> **WRITTEN EXERCISE A**
List every U.S. patent number cited in the conductive-bump passage.
> **WRITTEN EXERCISE B**
Please quote the conductive-bump passage, starting with "BACKGROUND OF THE" and going on through "becoming the mainstream.".
# START OF SUPPLIED TEXT
FIELD OF THE INVENTION

The present invention relates to a semiconductor element with conductive bumps and a fabrication method thereof. More particularly, the present invention relates to a semiconductor element with conductive bumps applied to Flip Chip technology and a fabrication method thereof.

BACKGROUND OF THE INVENTION

With the progress of semiconductor process technology and the improvement of electrical performance on chips, along with increasing demands for various portable products in the fields of communications, networks and computers, semiconductor packaging technology that can reduce the size of integrated circuits and have higher pin counts such as Ball Grid Array (BGA), Flip Chip and Chip Size Package (CSP), is becoming the mainstream.

As to the flip chip semiconductor package, a plurality of conducting bumps are implanted on a plurality of bump pads formed on a semiconductor substrate such as a wafer or a chip, and the conductive bumps are electrically connected to a carrier such as a substrate directly. Compared to the wire bonding method, the flip chip semiconductor package is shorter in circuit paths and better in electrical performance. Meanwhile, the flip chip semiconductor package can have enhanced heat dissipation when the back side of the chip of the semiconductor package is exposed.

As disclosed in U.S. Pat. Nos. 6,111,321, 6,229,220, 6,107,180 and 6,586,323, an Under Bump Metallurgy (UBM) layer 14 should be formed before forming a conductive bump 17 on a semiconductor substrate 10 when the flip chip semiconductor technology is applied, in order to bond the conductive bump 17 tightly to the semiconductor substrate 10 as shown in FIG. 1 (PRIOR ART). However, when the conductive bump 17 is electrically connected to a substrate directly, the stress resulted from CTE (coefficient of thermal expansion) mismatch between the semiconductor substrate 10 and the substrate tends to impose on the conductive bump 17 and the UBM layer 14, thus causing the conductive bump 17 to crack and delaminate from the UBM layer 14. As a result, the electrical performance and reliability of the semiconductor package are adversely affected.

To eliminate the aforementioned problems, as described in U.S. Pat. Nos. 5,720,100, 6,074,895 and 6,372,544, an underfill is utilized to fill the space between the semiconductor substrate such as a chip and the substrate for the sake of alleviating the stress exerted to the conductive bumps and UBMs. However, underfilling alone is not satisfactory in eliminating the aforementioned problems and is time consuming to carry out.

Another approach for solving the cracking and delamination problems is Re-Passivation, which is a method that forming on a passivation layer of a semiconductor substrate a buffer layer such as benzo-cyclo-butene or polyimide before forming the UBM. By the buffer layer, the thermal stress exerted to the conductive bumps and UBMs can be reduced. The formation of the buffer layer is illustrated by FIG. 2A to 2E (PRIOR ART).

First, as shown in FIG. 2A (PRIOR ART), a semiconductor substrate 10 having a plurality of bond pads (I/O connections) 11 is covered by a passivation layer 12 with a plurality of openings formed thereon for exposing a portion of each of bond pads 11 on the semiconductor substrate 10. For the purpose of simplifying illustration, merely a bond pad 11 on the semiconductor substrate 10 is depicted in each of the drawings. Next, as shown in FIG. 2B (PRIOR ART), a buffer layer 13 such as polyimide, is formed over the passivation layer 12 with a plurality of openings to expose the bond pads 11. Then, as shown in FIG. 2C (PRIOR ART), a UBM layer 14 is formed on the bond pad 11 by sputtering or plating technique. After that, as shown in FIG. 2D (PRIOR ART), a dry film 15 is coated to cover the buffer layer 13, leaving the UBM layer 14 to be exposed in order for solder 16 to coat on the exposed UBM layer 14. Finally, after in turn performing a first reflow to the solder 16, removing the dry film 15 and performing a second reflow to the solder 16, a conductive bump 17 is obtained as shown in FIG. 2E (PRIOR ART).
# END OF SUPPLIED TEXT
# START OF RECORD LIST
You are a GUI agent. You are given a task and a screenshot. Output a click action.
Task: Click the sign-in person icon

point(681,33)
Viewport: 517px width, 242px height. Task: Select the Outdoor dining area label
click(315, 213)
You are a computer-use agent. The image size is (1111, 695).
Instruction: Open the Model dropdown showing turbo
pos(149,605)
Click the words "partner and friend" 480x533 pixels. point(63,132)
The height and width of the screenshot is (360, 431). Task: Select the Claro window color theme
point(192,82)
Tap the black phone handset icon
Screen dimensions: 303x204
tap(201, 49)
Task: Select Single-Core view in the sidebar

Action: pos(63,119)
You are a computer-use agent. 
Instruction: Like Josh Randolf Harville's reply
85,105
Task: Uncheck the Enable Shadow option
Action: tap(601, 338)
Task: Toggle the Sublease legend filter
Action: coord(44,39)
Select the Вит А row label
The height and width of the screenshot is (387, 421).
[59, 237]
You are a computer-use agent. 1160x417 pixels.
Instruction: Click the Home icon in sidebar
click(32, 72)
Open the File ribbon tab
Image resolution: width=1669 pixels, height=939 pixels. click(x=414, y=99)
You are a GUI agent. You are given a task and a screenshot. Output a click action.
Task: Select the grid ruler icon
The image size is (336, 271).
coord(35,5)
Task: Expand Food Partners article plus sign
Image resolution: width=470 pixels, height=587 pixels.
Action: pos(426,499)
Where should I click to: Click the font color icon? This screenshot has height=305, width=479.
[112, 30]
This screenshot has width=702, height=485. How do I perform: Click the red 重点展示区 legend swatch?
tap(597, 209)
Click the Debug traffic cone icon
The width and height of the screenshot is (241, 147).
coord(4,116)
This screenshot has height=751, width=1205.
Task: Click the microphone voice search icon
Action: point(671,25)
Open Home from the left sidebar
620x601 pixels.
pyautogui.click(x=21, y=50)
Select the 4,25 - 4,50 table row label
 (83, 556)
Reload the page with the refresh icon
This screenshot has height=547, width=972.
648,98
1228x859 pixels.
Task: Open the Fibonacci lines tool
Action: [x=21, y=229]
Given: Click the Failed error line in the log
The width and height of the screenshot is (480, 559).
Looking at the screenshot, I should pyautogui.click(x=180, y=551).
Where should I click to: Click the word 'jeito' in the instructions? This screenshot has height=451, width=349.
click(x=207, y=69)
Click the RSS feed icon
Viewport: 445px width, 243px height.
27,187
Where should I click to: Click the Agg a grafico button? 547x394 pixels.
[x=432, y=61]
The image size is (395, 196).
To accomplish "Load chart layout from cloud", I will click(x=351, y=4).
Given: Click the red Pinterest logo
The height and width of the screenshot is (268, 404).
# END OF RECORD LIST
> **EXERCISE RESPONSE A**
6,111,321
6,229,220
6,107,180
6,586,323
5,720,100
6,074,895
6,372,544

> **EXERCISE RESPONSE B**
BACKGROUND OF THE INVENTION

With the progress of semiconductor process technology and the improvement of electrical performance on chips, along with increasing demands for various portable products in the fields of communications, networks and computers, semiconductor packaging technology that can reduce the size of integrated circuits and have higher pin counts such as Ball Grid Array (BGA), Flip Chip and Chip Size Package (CSP), is becoming the mainstream.